Smart Commute created a tailored commuting program designed to meet the needs of participating towns. Starting with a short survey of town residents, we established baseline data on commuting habits, developed a sustainable commuting plan, and worked with town officials and volunteers to implement it.

Participating Towns

A Dozen Strategies from Vital Communities’ Smart Commute Home Edition

  1. Promote Go! Vermont, New Hampshire Rideshare & Your Local Transit Company
    A lot of people simply don’t know about these resources. Use social media, town “listserv” or Front Porch Forum, newspapers to get the word out and build enthusiasm. Table at sports games, the dump, town meeting, etc. Don’t forget about the emergency ride home programs available to Upper Valley residents.
  1. Explore feasibility of vanpool and host a community vanpool informational party to form vanpools in your area (this works best at a large workplace)
    Enterprise Rideshare provides vanpools in Vermont and New Hampshire. See their website to sign up and check for vanpools in your area.
    Go! Vermont offers a $700 per month subsidy for vans serving Vermont residents and workers.  For more information, contact Ross MacDonald at the Go! Vermont Program of the Vermont Agency of Transportation at
  1. Improve Park-and-Ride
    Possible improvements: improve walk/bike access, waiting helter, lighting and safety, add EV stations. If improvements have been made recently, make sure there is adequate signage and information about transit and carpool options. Publicize any improvements so people know about them!
  1. Promote Way to Go! at district schools (Vermont)
  1. Organize Bike, Walk, and Roll Day at district schools
    Use our toolkit, with the goal of making the event ongoing.
  1. Host Everyday Bicycling workshops
  1. Sign up for a consultation with vBike (Vermont)
  1. Include specifics about multi-modal transportation in town plan update
  1. Familiarize your local planners and developers with the Mobility Checklist
  1. Coordinate with regional efforts to improve volunteer driver programs
    Check with transit company, senior centers, community centers, faith groups.
  1. Install level II electric vehicle charging stations
  1. Apply for a grant!
    E-mail to learn about how towns in Vermont qualify for $500 mini grants from VTrans.


Learn More

Winner of the Planning Project of the Year Award from the NH Planners Association in 2008! This checklist helps developers, planners, and town boards understand how to “think beyond the car” and integrate biking, walking, and transit into their plan development. It was created with the help of the Upper Valley’s professional planning community and revised in 2014.

Resources for Towns

White River Junction Downtown Parking Study Final Report (2017)
This study for the Town of Hartford, Vermont, was produced by Vital Communities and RSG to examine parking constraints and options in the town’s burgeoning historic downtown.
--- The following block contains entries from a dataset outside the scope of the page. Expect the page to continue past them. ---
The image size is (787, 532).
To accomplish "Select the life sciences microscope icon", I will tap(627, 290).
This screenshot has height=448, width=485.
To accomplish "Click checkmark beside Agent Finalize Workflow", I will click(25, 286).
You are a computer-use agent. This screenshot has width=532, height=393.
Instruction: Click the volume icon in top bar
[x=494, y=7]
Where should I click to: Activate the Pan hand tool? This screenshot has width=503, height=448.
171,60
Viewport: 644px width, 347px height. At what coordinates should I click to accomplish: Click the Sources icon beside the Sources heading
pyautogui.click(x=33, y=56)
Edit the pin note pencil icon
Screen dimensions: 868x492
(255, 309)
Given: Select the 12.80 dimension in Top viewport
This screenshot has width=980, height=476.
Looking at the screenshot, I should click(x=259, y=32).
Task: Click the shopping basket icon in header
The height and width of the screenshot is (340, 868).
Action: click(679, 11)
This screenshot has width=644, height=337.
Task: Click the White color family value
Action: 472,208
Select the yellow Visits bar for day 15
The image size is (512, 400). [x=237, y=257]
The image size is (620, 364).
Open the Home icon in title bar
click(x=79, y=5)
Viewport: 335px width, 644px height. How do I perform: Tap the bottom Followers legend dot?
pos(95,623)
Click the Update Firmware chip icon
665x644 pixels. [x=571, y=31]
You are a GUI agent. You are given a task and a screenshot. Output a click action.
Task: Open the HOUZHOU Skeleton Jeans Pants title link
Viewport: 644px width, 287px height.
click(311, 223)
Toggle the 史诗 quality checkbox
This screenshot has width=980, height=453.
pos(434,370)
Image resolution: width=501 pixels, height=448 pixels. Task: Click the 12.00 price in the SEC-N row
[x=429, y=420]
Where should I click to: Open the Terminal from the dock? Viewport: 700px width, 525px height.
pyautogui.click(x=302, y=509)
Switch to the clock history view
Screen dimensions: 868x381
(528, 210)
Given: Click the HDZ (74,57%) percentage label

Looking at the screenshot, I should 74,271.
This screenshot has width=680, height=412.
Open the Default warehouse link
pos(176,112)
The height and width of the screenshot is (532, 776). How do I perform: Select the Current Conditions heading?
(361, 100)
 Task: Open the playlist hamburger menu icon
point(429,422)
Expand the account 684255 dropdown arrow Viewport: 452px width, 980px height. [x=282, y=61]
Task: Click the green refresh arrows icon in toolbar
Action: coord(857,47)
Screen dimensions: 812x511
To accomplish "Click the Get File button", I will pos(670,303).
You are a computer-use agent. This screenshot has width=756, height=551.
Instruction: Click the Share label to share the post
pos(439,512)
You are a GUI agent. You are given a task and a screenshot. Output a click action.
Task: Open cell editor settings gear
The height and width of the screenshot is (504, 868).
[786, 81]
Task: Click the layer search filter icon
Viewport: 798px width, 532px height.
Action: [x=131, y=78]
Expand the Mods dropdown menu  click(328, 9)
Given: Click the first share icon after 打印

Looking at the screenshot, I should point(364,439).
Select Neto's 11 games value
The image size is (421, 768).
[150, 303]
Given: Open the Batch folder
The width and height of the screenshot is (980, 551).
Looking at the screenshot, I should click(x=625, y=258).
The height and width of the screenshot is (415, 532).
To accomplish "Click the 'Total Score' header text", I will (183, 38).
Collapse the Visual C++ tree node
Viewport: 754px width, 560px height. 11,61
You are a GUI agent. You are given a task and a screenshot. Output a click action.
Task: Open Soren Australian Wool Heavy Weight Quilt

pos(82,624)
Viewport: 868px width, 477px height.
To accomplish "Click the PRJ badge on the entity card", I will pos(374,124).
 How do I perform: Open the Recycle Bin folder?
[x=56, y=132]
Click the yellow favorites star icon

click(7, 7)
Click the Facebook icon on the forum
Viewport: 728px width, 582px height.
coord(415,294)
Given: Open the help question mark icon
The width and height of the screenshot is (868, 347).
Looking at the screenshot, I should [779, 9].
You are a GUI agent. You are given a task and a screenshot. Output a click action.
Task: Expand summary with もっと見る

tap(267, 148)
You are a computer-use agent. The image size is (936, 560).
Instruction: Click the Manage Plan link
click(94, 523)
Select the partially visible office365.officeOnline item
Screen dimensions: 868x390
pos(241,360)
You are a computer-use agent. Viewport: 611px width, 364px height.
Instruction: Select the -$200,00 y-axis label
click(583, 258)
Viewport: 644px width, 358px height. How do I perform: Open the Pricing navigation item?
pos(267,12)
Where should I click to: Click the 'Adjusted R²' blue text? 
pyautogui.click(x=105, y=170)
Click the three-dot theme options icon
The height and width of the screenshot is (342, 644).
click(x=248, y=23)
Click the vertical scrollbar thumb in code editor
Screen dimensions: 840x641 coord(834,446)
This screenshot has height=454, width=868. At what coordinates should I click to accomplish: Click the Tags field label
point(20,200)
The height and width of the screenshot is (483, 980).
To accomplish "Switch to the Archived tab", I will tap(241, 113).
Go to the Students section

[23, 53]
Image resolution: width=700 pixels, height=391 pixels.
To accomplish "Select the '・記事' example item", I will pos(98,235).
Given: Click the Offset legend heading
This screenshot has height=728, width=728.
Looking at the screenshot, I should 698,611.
A Look at the Municipal Vehicle Registration Fee (2015)
This study examines an optional $5 vehicle registration fee used by over a dozen New Hampshire municipalities to build local transportation improvement funds. Authorized under RSA 261:153 VI, the optional fee allows municipalities to establish local transportation improvement funds for projects as diverse as basic road maintenance, sidewalk construction, and public transit. The study concludes that many towns are seeing significant benefits from the optional fee and more are interested in adopting the optional program.

Mobility Checklist (2014)
Winner of the Planning Project of the Year Award from the NH Planners Association in 2008! This checklist helps developers, planners, and town boards understand how to “think beyond the car” and integrate biking, walking, and transit into their plan development. It was created with the help of the Upper Valley’s professional planning community and revised in 2014.

Managing Transportation Demand in the NH Route 120 Corridor: Policy, Finance, and Governance Options (2012)
This study examines how a commute trip reduction ordinance, parking revenue, and a corridor management authority could improve transportation options in the Route 120 corridor.

A Widening Gap (2007)
This study advocates for increased funding for transit services in New Hampshire and Vermont.

Operational Impact Study of Advance Transit Fixed-Route Bus Network (2005)
The “Operational Impact Study” examines the positive contribution of Advance Transit to maintaining clean air in the Upper Valley.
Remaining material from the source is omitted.